● **Aim of the exercise**
If a line in the data contains "field", copy it out.

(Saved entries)

# # # # # # #

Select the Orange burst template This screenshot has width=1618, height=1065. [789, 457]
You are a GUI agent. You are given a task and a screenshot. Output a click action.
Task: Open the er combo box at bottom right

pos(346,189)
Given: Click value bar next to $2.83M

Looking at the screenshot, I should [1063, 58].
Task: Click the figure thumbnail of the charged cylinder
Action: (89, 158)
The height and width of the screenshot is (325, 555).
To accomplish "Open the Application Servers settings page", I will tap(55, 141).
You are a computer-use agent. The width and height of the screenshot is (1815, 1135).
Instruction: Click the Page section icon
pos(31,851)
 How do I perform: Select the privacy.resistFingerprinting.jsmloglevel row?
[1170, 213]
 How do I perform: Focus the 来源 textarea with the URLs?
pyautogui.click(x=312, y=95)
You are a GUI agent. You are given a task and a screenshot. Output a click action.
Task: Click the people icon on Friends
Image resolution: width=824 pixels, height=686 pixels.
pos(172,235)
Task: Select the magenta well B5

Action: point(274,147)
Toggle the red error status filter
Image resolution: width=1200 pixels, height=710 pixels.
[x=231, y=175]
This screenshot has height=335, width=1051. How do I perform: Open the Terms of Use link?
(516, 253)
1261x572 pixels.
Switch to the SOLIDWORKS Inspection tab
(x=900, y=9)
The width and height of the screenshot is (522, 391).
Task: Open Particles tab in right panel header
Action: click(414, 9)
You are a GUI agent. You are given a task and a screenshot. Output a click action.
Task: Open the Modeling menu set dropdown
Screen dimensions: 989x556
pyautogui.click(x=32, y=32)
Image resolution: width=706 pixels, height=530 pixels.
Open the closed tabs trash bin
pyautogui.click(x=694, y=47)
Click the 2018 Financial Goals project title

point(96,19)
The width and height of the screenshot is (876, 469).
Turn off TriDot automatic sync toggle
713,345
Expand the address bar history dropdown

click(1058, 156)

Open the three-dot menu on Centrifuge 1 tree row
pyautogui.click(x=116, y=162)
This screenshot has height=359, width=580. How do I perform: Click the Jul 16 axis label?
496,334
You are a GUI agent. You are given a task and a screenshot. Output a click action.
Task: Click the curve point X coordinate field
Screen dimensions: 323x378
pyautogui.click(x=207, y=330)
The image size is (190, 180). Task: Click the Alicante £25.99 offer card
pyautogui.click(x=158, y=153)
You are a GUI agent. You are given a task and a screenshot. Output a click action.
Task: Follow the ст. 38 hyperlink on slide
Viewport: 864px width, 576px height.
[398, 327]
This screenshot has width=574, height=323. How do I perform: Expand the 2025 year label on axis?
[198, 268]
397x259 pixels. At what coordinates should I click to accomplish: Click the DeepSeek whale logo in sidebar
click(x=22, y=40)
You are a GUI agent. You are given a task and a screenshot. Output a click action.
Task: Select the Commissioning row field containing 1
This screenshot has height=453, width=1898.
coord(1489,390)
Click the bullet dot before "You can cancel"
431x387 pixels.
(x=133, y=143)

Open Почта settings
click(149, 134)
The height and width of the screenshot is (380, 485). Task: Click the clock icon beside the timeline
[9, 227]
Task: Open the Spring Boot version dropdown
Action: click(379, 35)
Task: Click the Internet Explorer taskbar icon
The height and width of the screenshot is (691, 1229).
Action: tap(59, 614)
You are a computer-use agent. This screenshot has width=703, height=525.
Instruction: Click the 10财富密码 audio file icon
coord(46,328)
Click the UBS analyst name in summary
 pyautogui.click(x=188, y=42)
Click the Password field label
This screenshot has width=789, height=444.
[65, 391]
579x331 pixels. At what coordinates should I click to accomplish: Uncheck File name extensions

# # # # # # #

● **Worked solution**
Task: Click the curve point X coordinate field
Task: Select the Commissioning row field containing 1
Click the Password field label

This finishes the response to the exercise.